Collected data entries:
*-*-*
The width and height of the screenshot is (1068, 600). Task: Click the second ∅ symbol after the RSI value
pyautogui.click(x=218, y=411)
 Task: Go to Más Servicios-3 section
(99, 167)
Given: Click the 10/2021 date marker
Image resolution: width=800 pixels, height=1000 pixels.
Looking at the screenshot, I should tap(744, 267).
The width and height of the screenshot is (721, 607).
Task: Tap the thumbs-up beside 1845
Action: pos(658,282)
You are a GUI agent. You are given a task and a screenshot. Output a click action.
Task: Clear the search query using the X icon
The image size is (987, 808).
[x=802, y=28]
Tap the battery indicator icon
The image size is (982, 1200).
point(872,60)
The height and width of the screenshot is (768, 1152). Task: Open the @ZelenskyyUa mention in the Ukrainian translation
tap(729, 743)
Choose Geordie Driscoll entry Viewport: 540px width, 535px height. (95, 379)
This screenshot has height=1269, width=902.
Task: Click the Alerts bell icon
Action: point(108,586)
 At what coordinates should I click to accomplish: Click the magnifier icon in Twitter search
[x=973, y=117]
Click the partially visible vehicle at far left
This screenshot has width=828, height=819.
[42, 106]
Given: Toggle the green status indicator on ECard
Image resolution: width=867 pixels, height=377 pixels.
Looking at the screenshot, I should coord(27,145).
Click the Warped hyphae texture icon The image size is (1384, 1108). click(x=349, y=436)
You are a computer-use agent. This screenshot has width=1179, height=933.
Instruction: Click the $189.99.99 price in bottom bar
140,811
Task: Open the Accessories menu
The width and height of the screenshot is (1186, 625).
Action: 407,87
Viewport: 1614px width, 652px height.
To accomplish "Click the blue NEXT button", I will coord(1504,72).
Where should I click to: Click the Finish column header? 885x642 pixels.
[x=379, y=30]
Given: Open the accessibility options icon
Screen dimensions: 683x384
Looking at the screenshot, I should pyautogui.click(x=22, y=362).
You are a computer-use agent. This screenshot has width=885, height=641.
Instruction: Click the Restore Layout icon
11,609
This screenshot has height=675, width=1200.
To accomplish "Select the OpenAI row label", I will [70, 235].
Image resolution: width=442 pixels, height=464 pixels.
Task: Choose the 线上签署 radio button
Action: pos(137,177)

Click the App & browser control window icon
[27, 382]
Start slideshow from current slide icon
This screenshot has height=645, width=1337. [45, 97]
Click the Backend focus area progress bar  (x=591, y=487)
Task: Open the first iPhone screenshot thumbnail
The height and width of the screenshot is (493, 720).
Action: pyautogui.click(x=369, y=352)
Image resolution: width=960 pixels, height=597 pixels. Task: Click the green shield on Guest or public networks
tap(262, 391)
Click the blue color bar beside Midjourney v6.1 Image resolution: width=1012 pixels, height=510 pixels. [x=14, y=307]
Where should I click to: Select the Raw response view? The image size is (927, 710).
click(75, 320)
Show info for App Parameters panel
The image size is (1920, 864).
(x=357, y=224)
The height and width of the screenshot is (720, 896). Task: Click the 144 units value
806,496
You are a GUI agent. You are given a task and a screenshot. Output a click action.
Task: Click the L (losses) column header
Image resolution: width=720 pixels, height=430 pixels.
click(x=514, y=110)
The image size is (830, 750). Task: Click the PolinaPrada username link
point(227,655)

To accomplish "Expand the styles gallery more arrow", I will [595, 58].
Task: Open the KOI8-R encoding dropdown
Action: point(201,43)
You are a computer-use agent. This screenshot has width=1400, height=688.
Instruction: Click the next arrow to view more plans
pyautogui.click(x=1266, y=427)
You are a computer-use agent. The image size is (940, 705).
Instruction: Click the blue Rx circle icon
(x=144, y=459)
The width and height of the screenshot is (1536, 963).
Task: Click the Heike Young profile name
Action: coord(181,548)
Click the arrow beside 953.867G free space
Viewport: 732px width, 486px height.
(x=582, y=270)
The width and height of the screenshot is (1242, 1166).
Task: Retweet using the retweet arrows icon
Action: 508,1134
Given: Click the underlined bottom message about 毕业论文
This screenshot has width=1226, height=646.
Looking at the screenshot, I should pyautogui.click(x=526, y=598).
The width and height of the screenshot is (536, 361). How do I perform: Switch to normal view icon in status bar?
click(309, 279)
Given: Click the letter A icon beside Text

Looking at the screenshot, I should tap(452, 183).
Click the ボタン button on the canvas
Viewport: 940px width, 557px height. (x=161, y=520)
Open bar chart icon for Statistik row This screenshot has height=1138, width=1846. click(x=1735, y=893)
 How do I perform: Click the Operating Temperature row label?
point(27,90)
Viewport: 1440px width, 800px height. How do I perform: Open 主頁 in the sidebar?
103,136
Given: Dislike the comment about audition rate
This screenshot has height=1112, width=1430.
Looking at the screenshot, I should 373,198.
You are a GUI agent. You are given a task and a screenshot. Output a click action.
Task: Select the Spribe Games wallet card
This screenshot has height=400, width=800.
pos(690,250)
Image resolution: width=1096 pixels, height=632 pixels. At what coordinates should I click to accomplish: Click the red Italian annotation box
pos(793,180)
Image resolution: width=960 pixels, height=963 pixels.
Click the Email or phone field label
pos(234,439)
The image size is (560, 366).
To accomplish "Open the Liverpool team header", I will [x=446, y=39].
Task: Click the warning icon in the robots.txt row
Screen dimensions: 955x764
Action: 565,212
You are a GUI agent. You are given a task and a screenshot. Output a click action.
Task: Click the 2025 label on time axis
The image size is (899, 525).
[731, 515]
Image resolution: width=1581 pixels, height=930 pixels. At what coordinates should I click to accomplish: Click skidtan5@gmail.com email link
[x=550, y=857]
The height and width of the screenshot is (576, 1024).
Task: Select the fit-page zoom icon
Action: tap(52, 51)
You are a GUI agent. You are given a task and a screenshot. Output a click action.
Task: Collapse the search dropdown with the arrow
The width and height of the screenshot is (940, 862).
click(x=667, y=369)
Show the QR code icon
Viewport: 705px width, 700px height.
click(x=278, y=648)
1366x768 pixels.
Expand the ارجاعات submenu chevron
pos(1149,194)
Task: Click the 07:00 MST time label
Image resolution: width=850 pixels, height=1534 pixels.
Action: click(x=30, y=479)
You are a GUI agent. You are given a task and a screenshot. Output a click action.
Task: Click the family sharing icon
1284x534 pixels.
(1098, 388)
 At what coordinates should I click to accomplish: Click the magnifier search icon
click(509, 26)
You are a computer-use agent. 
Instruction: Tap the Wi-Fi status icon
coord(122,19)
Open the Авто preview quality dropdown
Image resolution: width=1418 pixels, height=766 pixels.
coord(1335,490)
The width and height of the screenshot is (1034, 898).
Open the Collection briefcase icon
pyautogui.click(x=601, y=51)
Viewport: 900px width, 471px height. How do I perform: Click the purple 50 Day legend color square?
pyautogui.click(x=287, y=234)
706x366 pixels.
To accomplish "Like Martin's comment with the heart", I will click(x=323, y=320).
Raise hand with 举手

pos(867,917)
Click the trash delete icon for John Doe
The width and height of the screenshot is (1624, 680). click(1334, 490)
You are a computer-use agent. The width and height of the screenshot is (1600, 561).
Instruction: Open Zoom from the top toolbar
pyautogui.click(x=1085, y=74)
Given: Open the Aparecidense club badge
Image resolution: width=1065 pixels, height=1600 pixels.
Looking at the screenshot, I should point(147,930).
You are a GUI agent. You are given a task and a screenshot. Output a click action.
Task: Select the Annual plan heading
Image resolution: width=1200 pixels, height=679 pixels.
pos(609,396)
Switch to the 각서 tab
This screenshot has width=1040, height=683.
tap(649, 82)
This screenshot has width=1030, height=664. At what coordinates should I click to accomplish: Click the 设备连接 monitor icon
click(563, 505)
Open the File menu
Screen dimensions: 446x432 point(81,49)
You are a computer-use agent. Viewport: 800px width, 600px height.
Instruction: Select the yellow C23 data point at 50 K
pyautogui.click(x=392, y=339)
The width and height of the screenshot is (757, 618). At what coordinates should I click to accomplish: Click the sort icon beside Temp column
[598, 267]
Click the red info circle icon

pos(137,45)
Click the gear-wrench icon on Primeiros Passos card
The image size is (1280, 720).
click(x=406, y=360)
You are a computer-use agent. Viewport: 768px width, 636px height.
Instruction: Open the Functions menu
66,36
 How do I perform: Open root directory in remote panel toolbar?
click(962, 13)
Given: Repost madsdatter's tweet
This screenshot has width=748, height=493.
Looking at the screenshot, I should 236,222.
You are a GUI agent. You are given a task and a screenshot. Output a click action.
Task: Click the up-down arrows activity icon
*-*-*
Work instruction: Copy out, exactly and alone, the lines of the entries above between the ones holding "This screenshot has width=1030, height=664." and "You are a computer-use agent. Viewport: 768px", inclusive.

Answer space:
This screenshot has width=1030, height=664. At what coordinates should I click to accomplish: Click the 设备连接 monitor icon
click(563, 505)
Open the File menu
Screen dimensions: 446x432 point(81,49)
You are a computer-use agent. Viewport: 800px width, 600px height.
Instruction: Select the yellow C23 data point at 50 K
pyautogui.click(x=392, y=339)
The width and height of the screenshot is (757, 618). At what coordinates should I click to accomplish: Click the sort icon beside Temp column
[598, 267]
Click the red info circle icon

pos(137,45)
Click the gear-wrench icon on Primeiros Passos card
The image size is (1280, 720).
click(x=406, y=360)
You are a computer-use agent. Viewport: 768px width, 636px height.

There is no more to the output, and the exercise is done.